Le printemps est encore loin et pourtant Avril nous offre déjà sa lumière et ses lignes dans une très belle exposition baptisée "Over the window" à la galerie Huberty&Breyne en plein centre de Bruxelles.

François Avril, jeune quinquagénaire, a fait ses premières armes dans la bande dessinée, avec un style déjà très personnel, largement teinté de ligne claire. Mais l’artiste s’est rapidement orienté vers des espaces plus grands que les vignettes que lui offraient les BD classiques. "Si je voulais sortir du cadre, on peut dire que c’est raté", s’amuse-t-il en pointant le titre de sa dernière exposition ("Over the window") dans laquelle il aborde la notion du tableau dans le tableau, ou comment une œuvre peut en révéler une autre.

Un dessinateur

François Avril, qui vit désormais une partie de son temps à Bruxelles ("j’aime cette ville, ses contrastes, sa vie") se méfie du qualificatif "artiste". "Je ne me sens pas à l’aise avec cette appellation. Je lui préfère sincèrement le mot dessinateur. C’est ce que je suis profondément. Dans mes toiles, je ne peux pas et ne veux pas cacher mon influence née de la bande dessinée. Le trait noir des dessinateurs de BD est omniprésent."

La trentaine de dessins et de toiles présentés dans cette exposition bruxelloise offre une vision renouvelée de son univers. "Toutes ces toiles et dessins ont été réalisés cette année. Je ne suis pas un boulimique mais j’ai besoin de dessiner.
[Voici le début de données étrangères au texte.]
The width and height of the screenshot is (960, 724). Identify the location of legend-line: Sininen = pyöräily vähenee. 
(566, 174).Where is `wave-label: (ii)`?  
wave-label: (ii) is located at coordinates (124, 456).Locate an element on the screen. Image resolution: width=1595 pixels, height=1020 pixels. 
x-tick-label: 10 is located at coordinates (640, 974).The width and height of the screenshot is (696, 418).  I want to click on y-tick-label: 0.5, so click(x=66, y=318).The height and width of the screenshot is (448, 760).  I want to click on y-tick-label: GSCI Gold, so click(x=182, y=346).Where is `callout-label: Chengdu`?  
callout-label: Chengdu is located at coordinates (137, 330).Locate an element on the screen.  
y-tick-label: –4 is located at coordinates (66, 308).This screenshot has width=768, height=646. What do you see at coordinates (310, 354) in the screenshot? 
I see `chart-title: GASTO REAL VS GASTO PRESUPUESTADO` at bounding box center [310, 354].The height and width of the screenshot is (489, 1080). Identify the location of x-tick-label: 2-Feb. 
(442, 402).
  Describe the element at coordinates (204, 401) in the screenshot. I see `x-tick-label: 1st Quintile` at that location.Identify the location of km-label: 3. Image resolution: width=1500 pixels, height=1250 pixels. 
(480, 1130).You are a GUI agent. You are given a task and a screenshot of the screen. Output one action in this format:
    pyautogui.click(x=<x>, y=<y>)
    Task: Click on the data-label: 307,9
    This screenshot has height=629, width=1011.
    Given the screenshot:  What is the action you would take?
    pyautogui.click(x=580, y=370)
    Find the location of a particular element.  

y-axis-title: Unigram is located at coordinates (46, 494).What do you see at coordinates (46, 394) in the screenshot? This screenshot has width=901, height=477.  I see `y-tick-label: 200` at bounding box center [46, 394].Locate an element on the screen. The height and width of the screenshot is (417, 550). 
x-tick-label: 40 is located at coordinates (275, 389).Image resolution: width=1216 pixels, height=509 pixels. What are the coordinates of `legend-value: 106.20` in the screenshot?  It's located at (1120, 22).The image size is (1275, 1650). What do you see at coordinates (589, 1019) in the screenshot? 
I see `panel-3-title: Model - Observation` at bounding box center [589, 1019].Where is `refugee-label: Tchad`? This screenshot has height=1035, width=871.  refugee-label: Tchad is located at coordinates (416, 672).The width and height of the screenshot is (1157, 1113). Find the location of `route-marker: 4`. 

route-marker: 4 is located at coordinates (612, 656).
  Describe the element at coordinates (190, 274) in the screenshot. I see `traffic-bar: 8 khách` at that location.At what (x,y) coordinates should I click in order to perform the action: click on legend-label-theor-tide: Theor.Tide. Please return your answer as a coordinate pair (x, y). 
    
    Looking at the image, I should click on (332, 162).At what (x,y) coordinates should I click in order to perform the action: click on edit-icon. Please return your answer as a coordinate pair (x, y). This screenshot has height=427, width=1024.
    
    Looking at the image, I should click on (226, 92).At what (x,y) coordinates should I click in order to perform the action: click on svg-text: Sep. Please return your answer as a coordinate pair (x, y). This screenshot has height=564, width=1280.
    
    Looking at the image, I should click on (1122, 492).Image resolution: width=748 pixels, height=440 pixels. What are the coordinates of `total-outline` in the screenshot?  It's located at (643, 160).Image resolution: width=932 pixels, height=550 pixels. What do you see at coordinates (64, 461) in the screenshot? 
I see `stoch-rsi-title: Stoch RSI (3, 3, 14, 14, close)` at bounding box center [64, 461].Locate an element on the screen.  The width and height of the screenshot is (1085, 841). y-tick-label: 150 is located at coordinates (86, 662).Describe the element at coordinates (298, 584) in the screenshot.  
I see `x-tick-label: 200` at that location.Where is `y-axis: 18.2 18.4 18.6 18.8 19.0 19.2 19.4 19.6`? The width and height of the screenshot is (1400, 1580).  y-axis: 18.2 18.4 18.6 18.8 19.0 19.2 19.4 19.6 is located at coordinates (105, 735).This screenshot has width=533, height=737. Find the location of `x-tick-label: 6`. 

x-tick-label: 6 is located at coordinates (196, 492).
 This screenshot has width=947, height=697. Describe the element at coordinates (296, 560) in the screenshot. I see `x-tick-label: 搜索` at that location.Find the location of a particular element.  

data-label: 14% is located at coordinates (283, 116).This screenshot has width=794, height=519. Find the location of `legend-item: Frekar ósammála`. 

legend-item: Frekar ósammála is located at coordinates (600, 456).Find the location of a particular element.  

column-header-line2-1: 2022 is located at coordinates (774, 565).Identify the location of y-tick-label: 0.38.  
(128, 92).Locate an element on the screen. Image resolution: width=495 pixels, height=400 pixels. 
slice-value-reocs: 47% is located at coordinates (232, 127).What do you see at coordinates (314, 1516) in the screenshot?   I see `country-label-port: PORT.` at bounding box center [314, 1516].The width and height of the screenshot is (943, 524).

Quand je suis ici, à Bruxelles, j’ai l’espace nécessaire pour travailler à mon aise et comme je suis dans le centre-ville, j’ai toutes les inspirations sous la main", explique-t-il en pointant du doigt la juxtaposition des toits situés de l’autre côté du boulevard où il est installé. "Voyez ces lignes, c’est mon univers. Je pourrais presque me contenter de les isoler et d’apposer ma signature en dessous…".

Dans cette nouvelle exposition, François Avril nous balance ses ambiances et ses paysages urbains, chaque fois les mêmes, chaque fois un autre avec comme points communs, une vraie poésie, un silence authentique et une invention… rationnelle.

Des villes imaginaires

"Quand je commence une toile, ma main se met à bouger presque naturellement sur la toile", explique-t-il, avant de se mettre devant une grande feuille pour prouver ce qu’il dit. Le crayon monte et descend sans forcer. Naturellement. La ville prend forme. New York ? Bruxelles ? Tokyo ? Certains dessins vont naître des espaces que l’on pense reconnaître. "Peut-être à cause du mobilier urbain qui est partie intégrante de mon dessin", sourit François Avril, sans lâcher sa composition. Mais ce sont toujours des villes imaginaires. Certaines formes, certaines découpes, peuvent faire penser à un univers plutôt qu’à un autre mais ce sont d’abord des ambiances, des envies personnelles, des évidences du moment."

Avril demeure un dessinateur parce qu’il parvient à greffer de l’humanité dans ses blocs qui pourraient apparaître austères. Un peu à la Edward Hopper, il parvient à distiller la vie en quelques traits à l’intérieur de ses œuvres. Comme si la vie était toujours derrière les murs compacts qu’il nous offre.


---> A la galerie Huberty&Breyne, place du Grand Sablon, jusqu’au 20 novembre.